■ Required action:
The copy should hold exactly the lines below from the one that contains "The height and" through the one that contains "Task: Click the Wobserver logo icon" and nothing else, so no pictures.

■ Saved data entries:
+---+

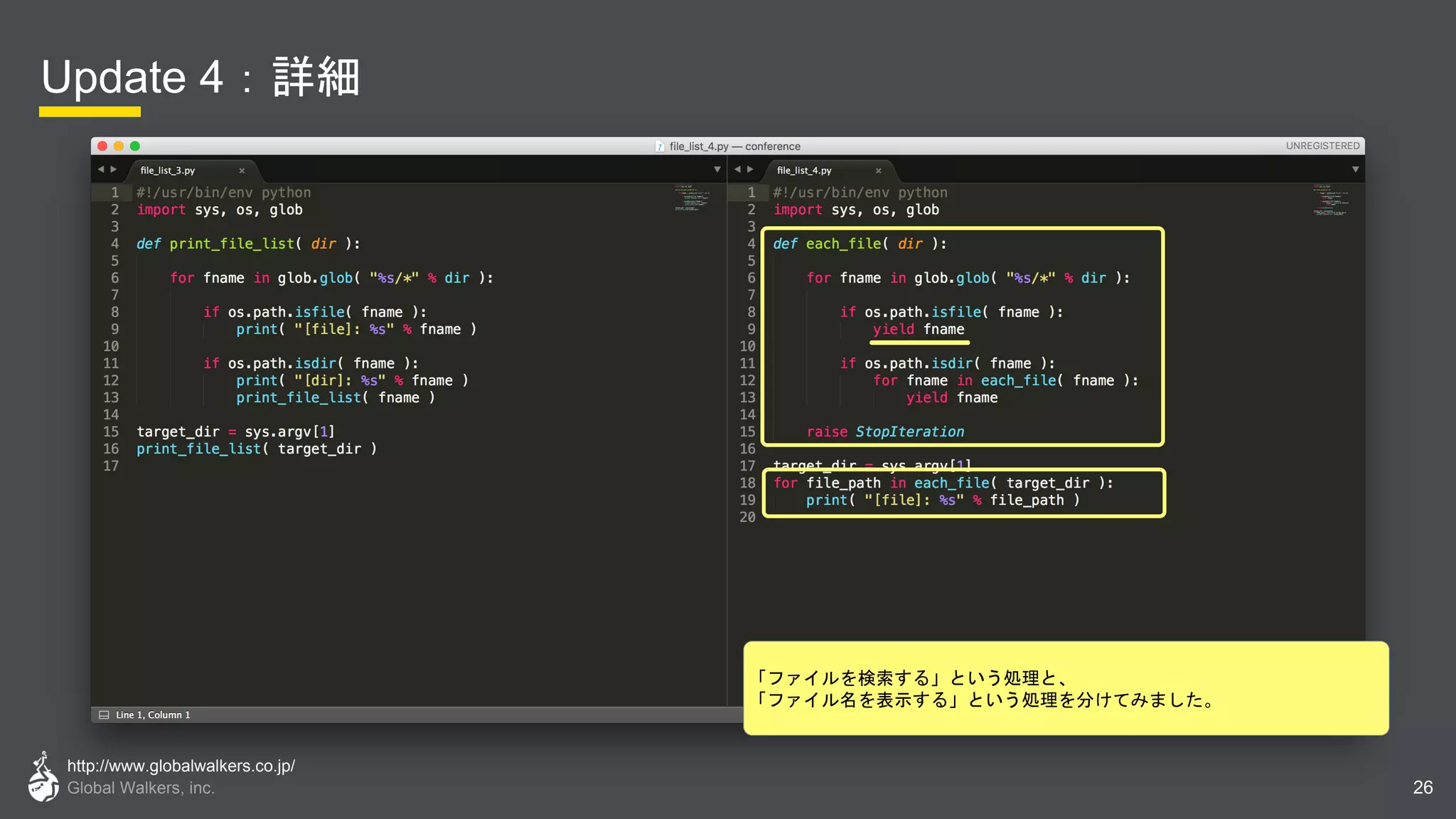Close the file_list_4.py tab

point(879,171)
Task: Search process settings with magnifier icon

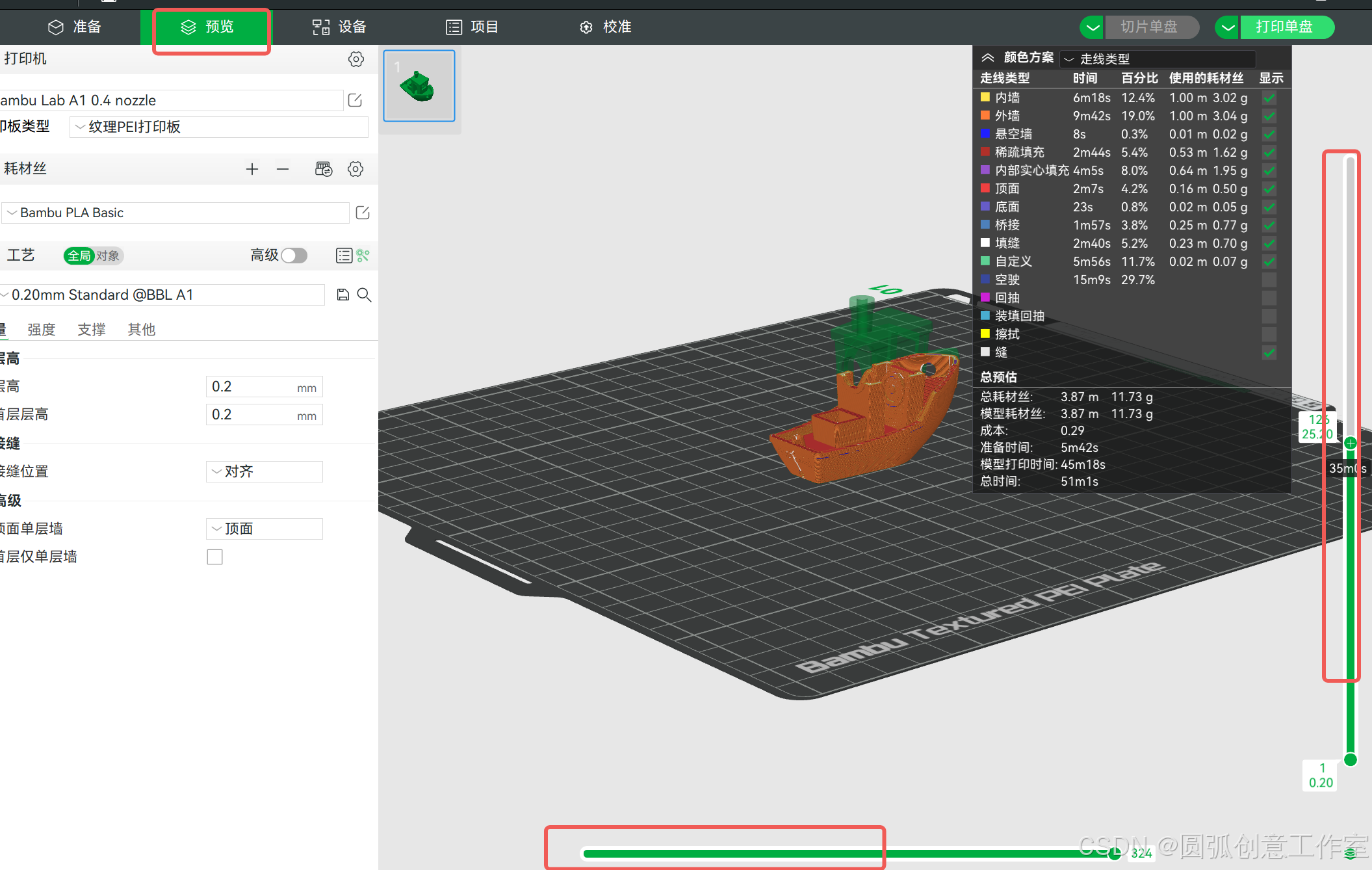Action: pos(365,295)
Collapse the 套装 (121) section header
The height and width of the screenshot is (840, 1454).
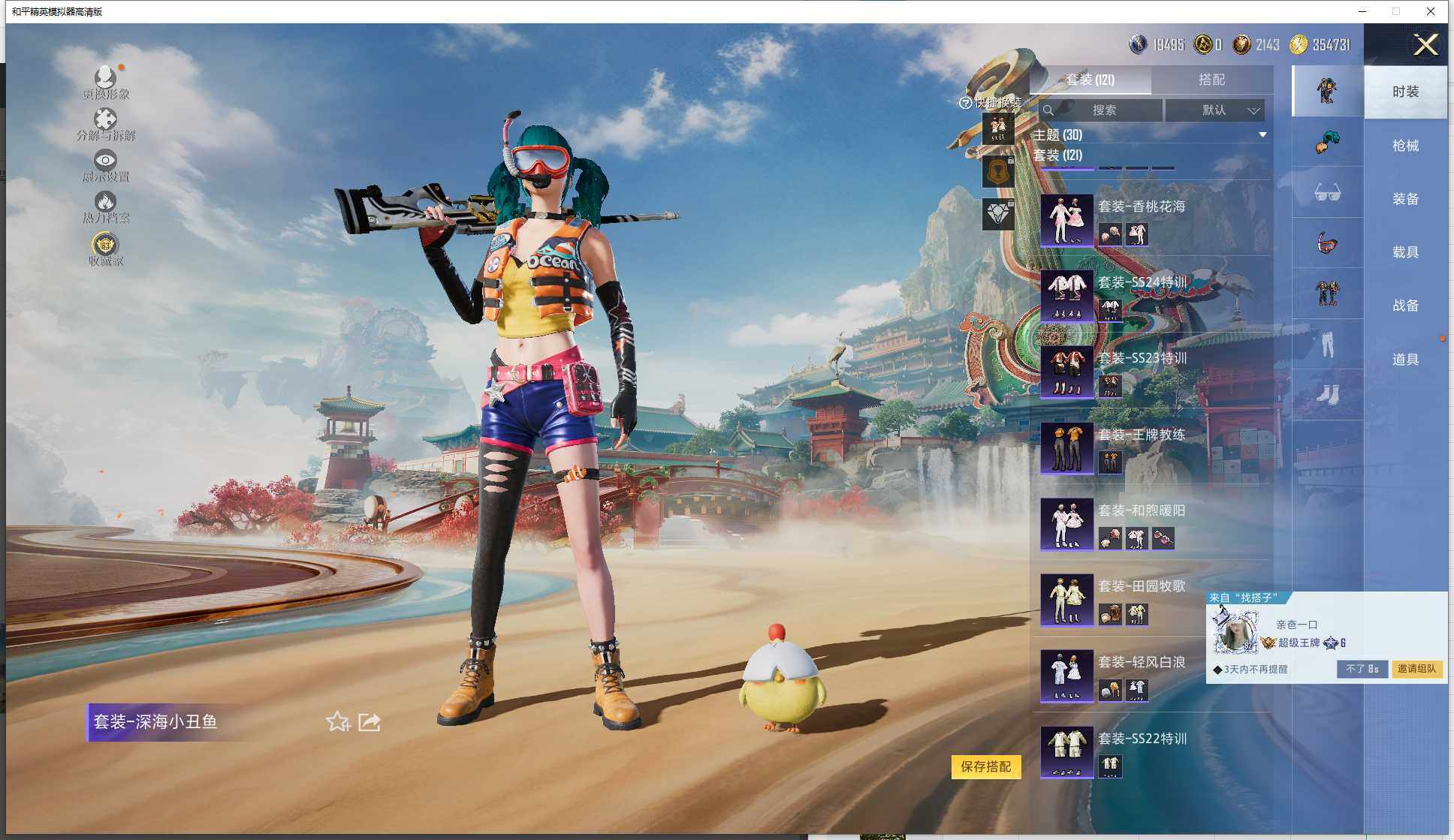click(x=1057, y=155)
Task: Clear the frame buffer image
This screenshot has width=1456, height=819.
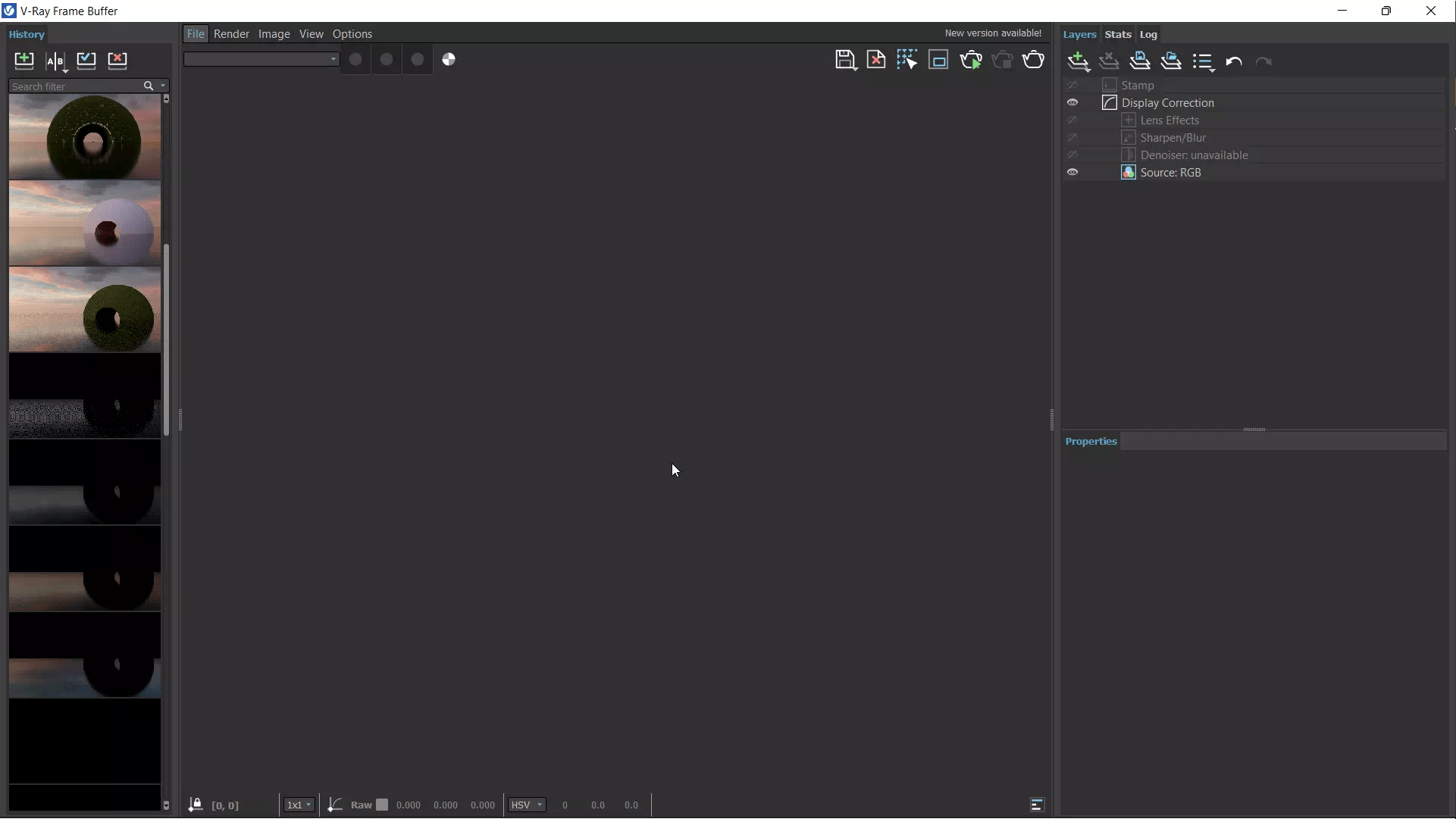Action: [876, 60]
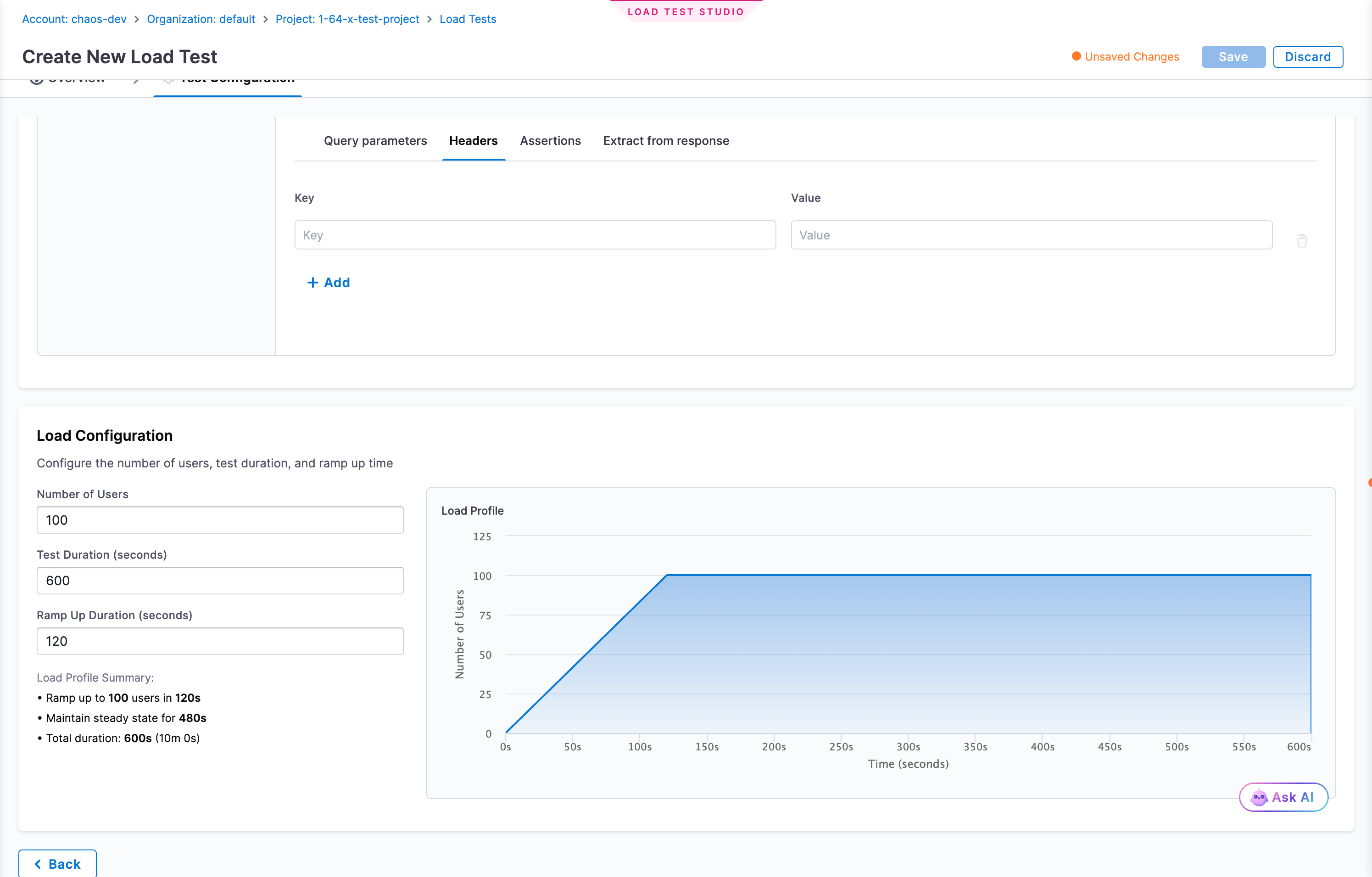This screenshot has width=1372, height=877.
Task: Navigate to Organization: default
Action: (x=201, y=19)
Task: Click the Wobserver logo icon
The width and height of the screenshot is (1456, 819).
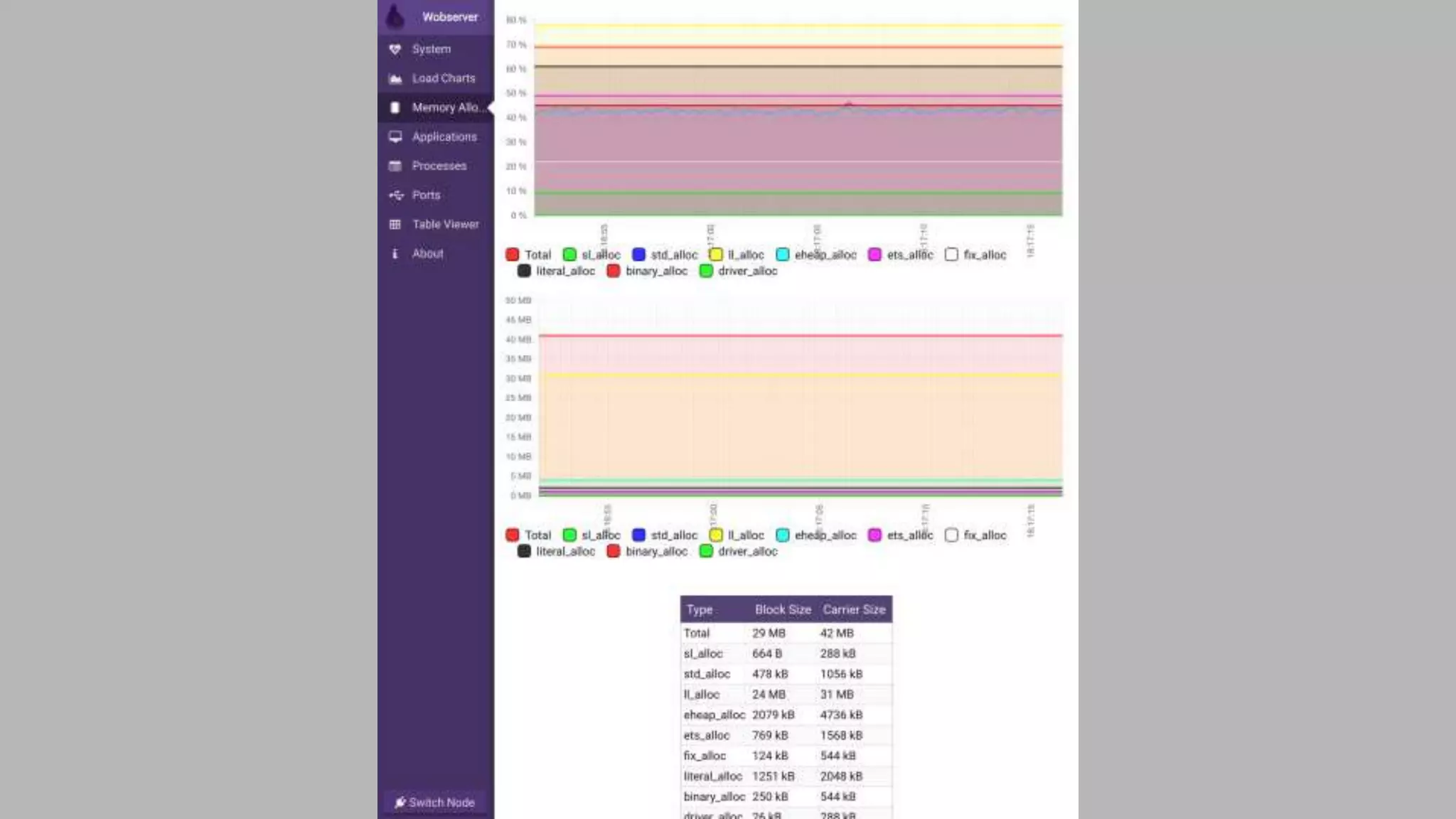Action: pyautogui.click(x=395, y=16)
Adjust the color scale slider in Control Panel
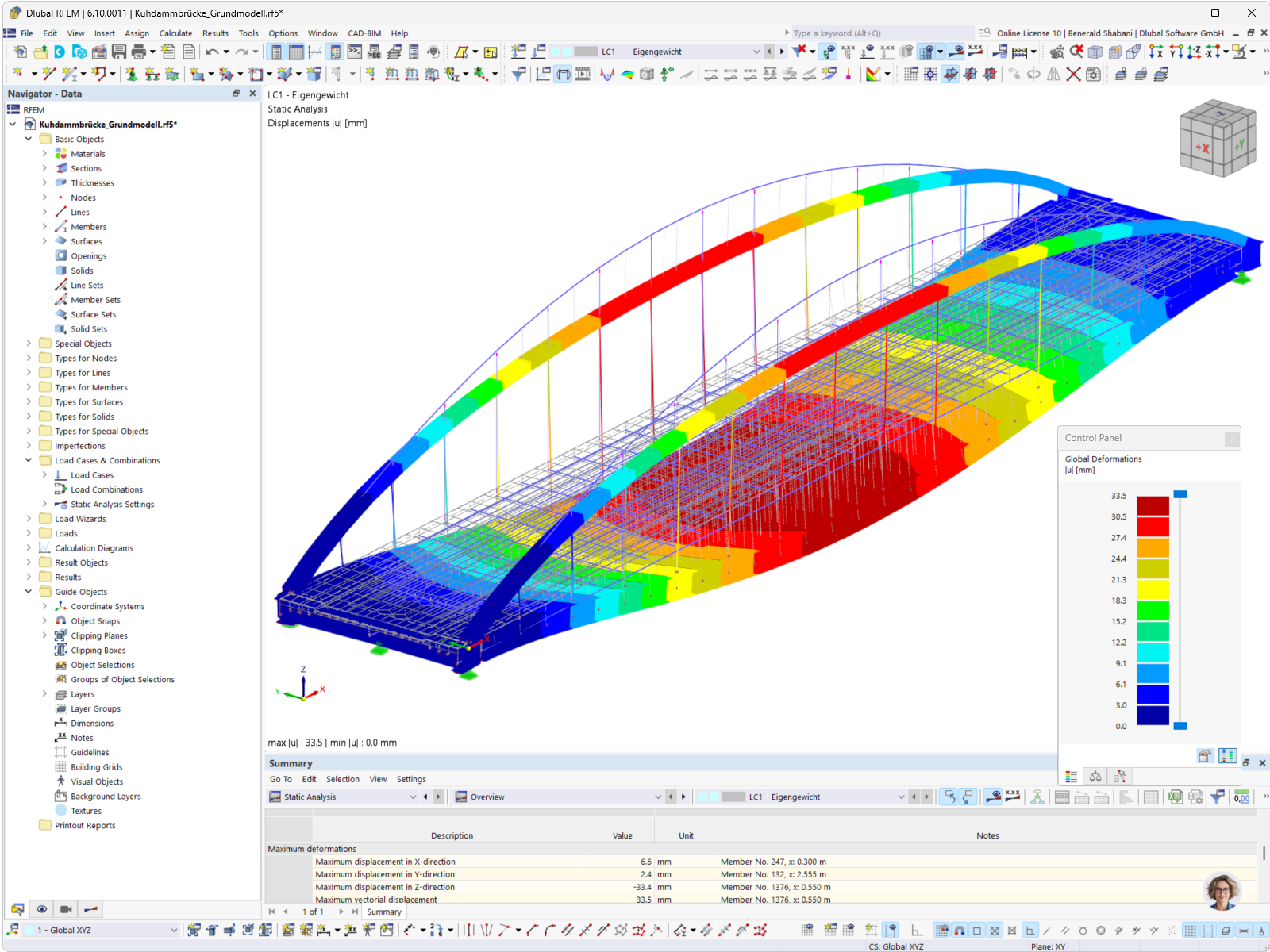Viewport: 1270px width, 952px height. pyautogui.click(x=1181, y=493)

+---+

■ Result:
The height and width of the screenshot is (840, 1454).
click(x=1057, y=155)
Task: Clear the frame buffer image
This screenshot has width=1456, height=819.
Action: [876, 60]
This screenshot has width=1372, height=877.
Task: Navigate to Organization: default
Action: (x=201, y=19)
Task: Click the Wobserver logo icon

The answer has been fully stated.